In my case, I need 5 quads at most.
Thanks,

B

ZbuffeR · February 11, 2011, 8:06am

5 quads is very small, no use for a complex method, your bottleneck will probably be on per pixel raster operations.

Do you need to change coordinates often, can you reuse same geometry for several quads, etc ?

_blitz · February 11, 2011, 8:19am

You’re absolutely right, just have to use an index buffer with the quad vertices… So simple I hadn’t even thought about it ><

Thanks !

Dark_Photon · February 11, 2011, 6:25pm

You don’t even need an index array. Can just use glDrawArrays( GL_QUADS, …). As ZbuffeR implied, the efficiency of the batch verts is likely irrelevant when you’re eating so much GPU/fill with each quad.

_blitz · February 12, 2011, 10:26am

A quick calculation :

Solution 1 (vbo only)
5 Full screen quad = 2 triangles so :
5(quads) * 2(triangles) * 3(vertices) * sizeof(vertex)
My vertices are defined by a 2d position with floats so sizeof(vertex) = 8bytes
and finally sizeof(vbo) = 240bytes

Solution 2(vbo + ibo)
vbo size = sizeof(quad) = 32 bytes = (4(vtx) * 2(dimension) * 4(sizeof(float))
ibo size = 6(indexes_per_quad_with_gl_triangles) * 5(quad_count) * sizeof(ushort) = 60 bytes
So in total i’d need 32 + 60 = 92bytes

So with solution 2 I have less memory consumption, and cache efficiency.

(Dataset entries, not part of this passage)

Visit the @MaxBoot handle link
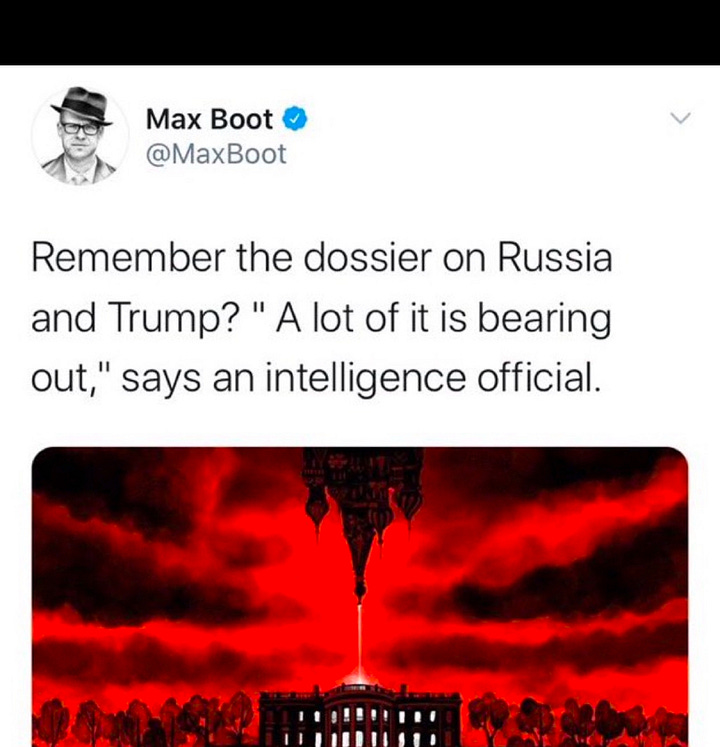Screen dimensions: 720x747 tap(216, 154)
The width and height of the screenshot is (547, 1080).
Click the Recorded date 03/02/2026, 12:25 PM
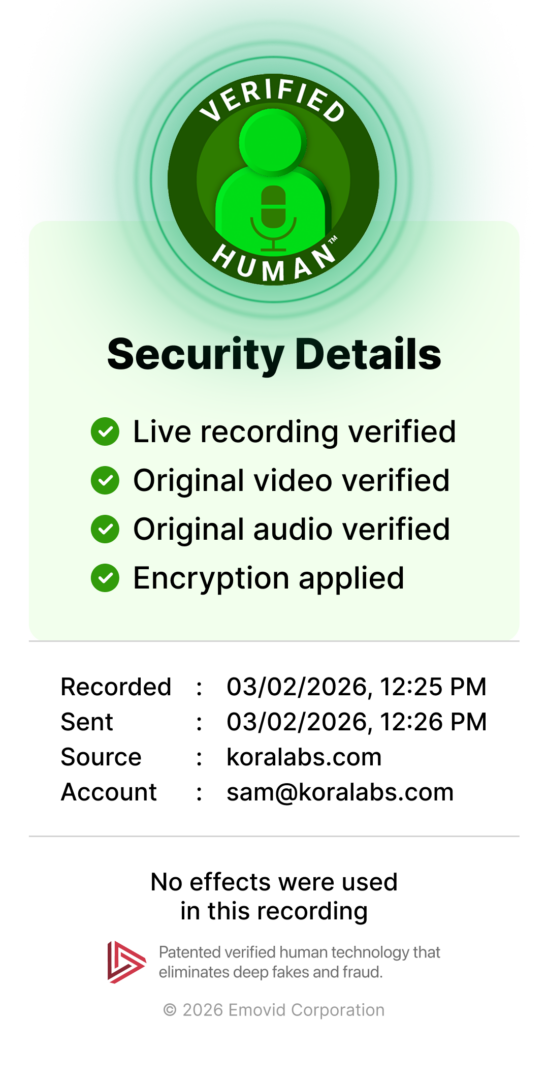[356, 687]
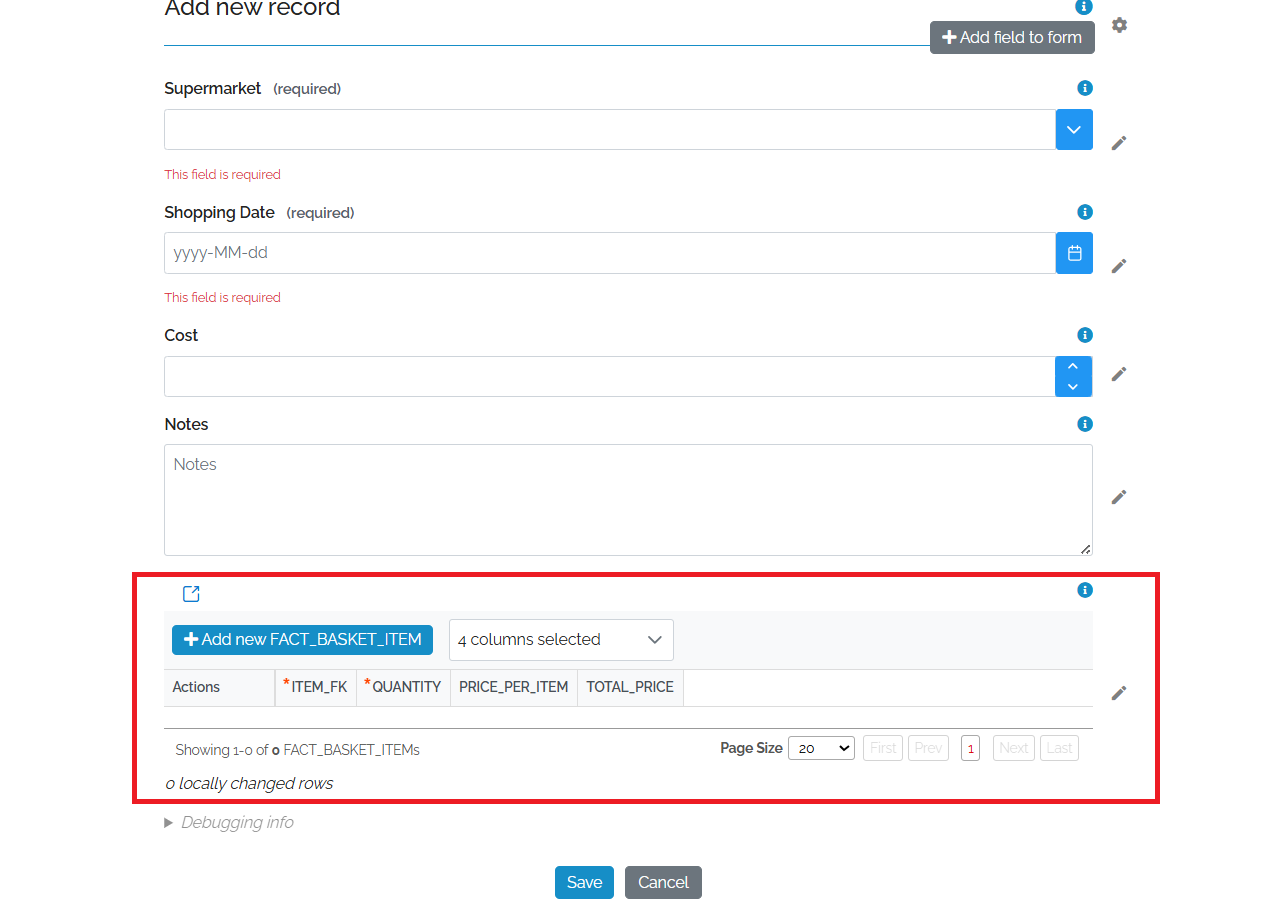Expand the Debugging info section
This screenshot has width=1273, height=903.
[229, 822]
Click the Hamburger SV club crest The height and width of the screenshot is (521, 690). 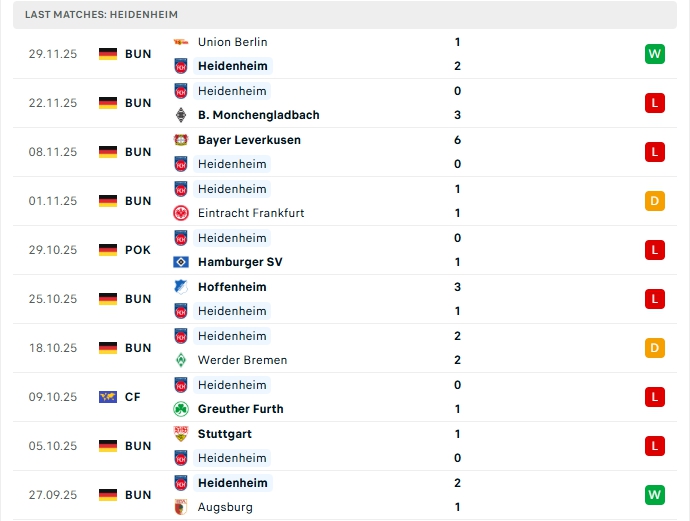(x=181, y=262)
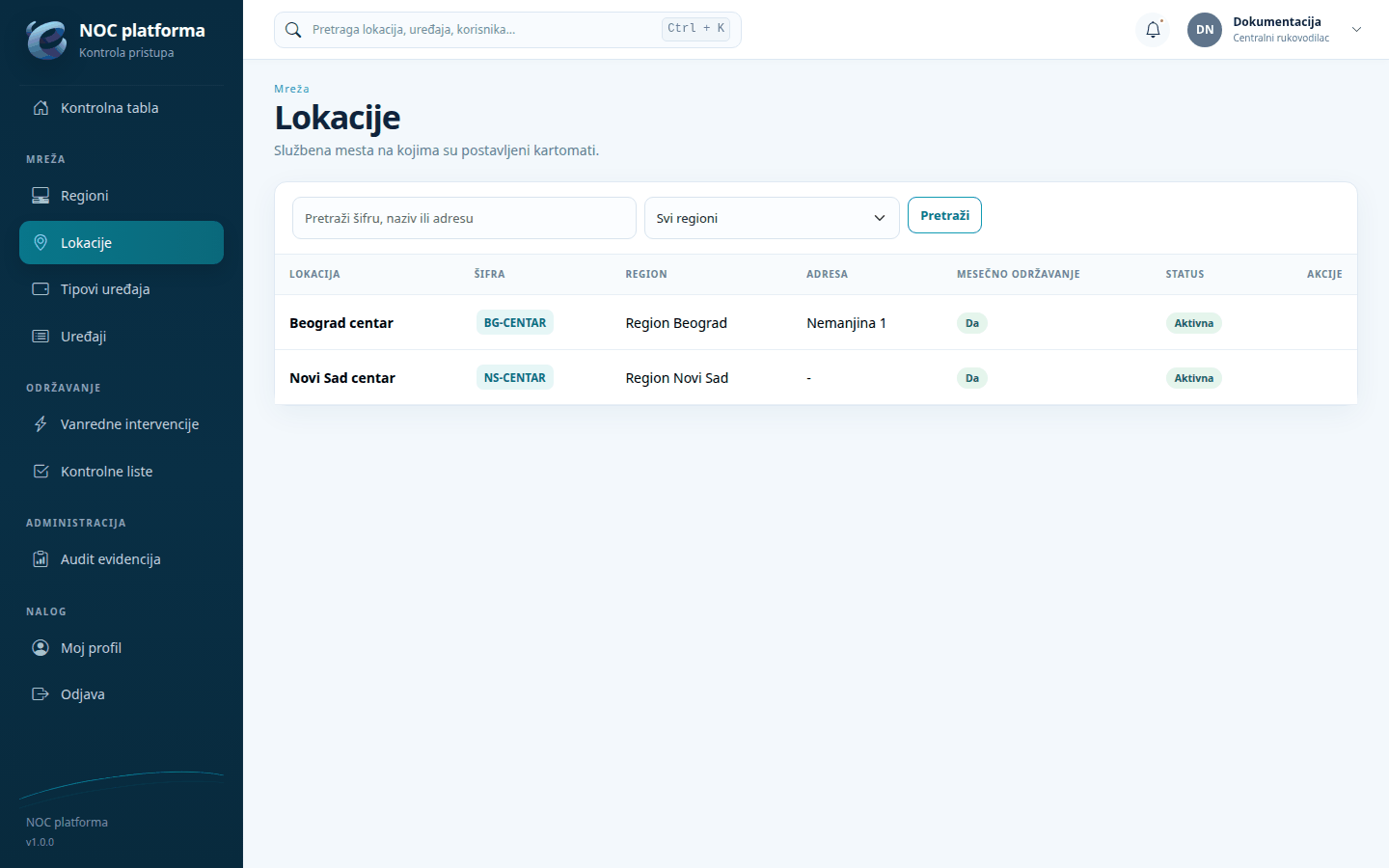Click the Regioni monitor icon
The width and height of the screenshot is (1389, 868).
click(41, 196)
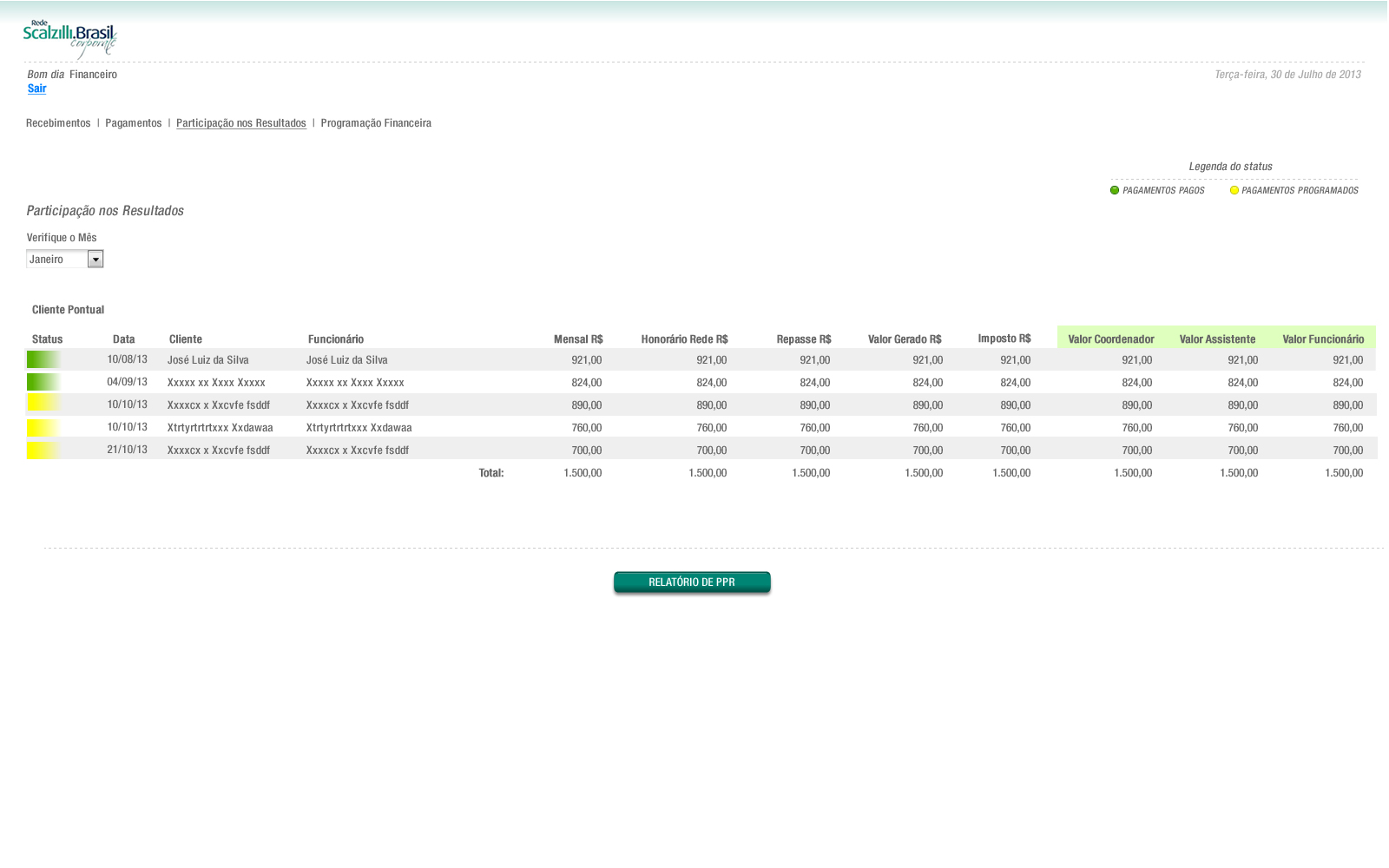Click the Valor Funcionário column header

click(x=1323, y=339)
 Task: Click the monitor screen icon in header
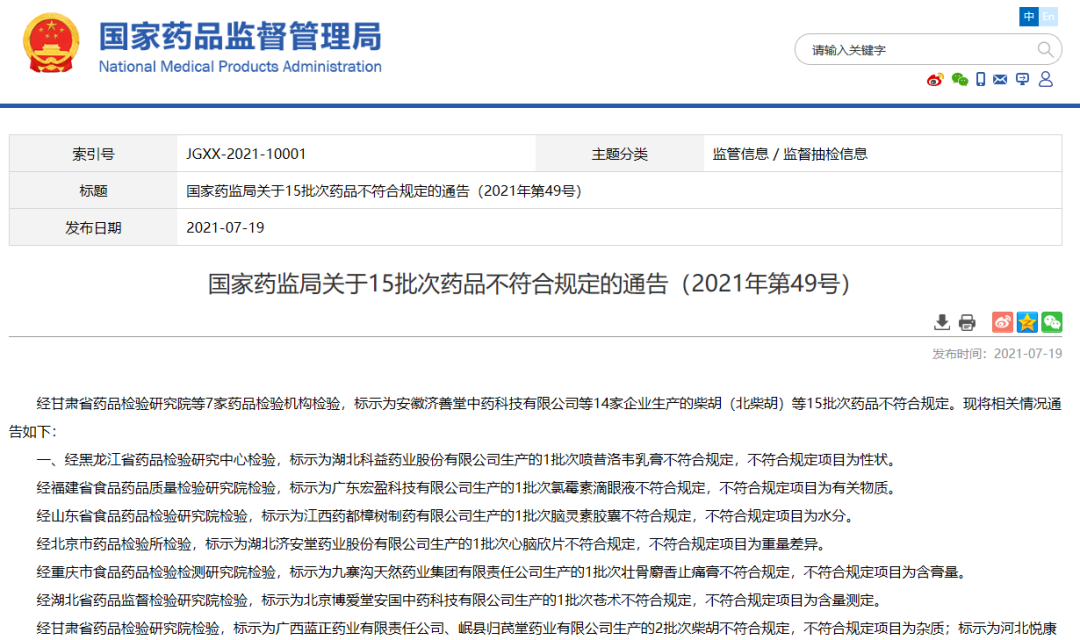(x=1022, y=79)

Now I know that the vertex shader will definitely not be the bottleneck for my batch, but still, I prefer solution 2 ^^

ZbuffeR · February 12, 2011, 10:37am

It would be great if you could post benchmark results comparing the two methods.

Alfonse_Reinheart · February 12, 2011, 10:53am

So with solution 2 I have less memory consumption, and cache efficiency.

The time it took you to type even this sentence into the computer, let alone the rest of your post, is not worth the time you “saved”. You could be rendering with immediate mode, using double-precision attributes, and it still wouldn’t make a bit of difference as far as performance.

You have put far more thought into this subject than is warranted. That’s why the 80/20 rule exists, and that’s why you should always benchmark before you optimize.

_blitz · February 14, 2011, 11:52pm

After benchmarking (ubuntu 10.10 + Radeon 5650 @ catalyst11.11), turns out there’s no difference between VBO, VBO & IBO, or even immediate mode for 5 quads. Not really surprising though, given the few amount of vertices.

ZbuffeR · February 15, 2011, 12:21am

Even better when you learn it by yourself, right ?

system · February 15, 2011, 4:38am

I once spent 4 months trying to figure out what was the fastest way to shutdown my program : destroy the context or make the context non current or doing a process kill or pulling the plug from the computer or cutting the power lines to the entire building. It cost 82 million dollars to find the best solution and now I forgot what it was.

BionicBytes · February 15, 2011, 6:08am

@V-man; you’re too funny man! LOL.

Dark_Photon · February 15, 2011, 6:36pm

Thanks man, I needed that laugh.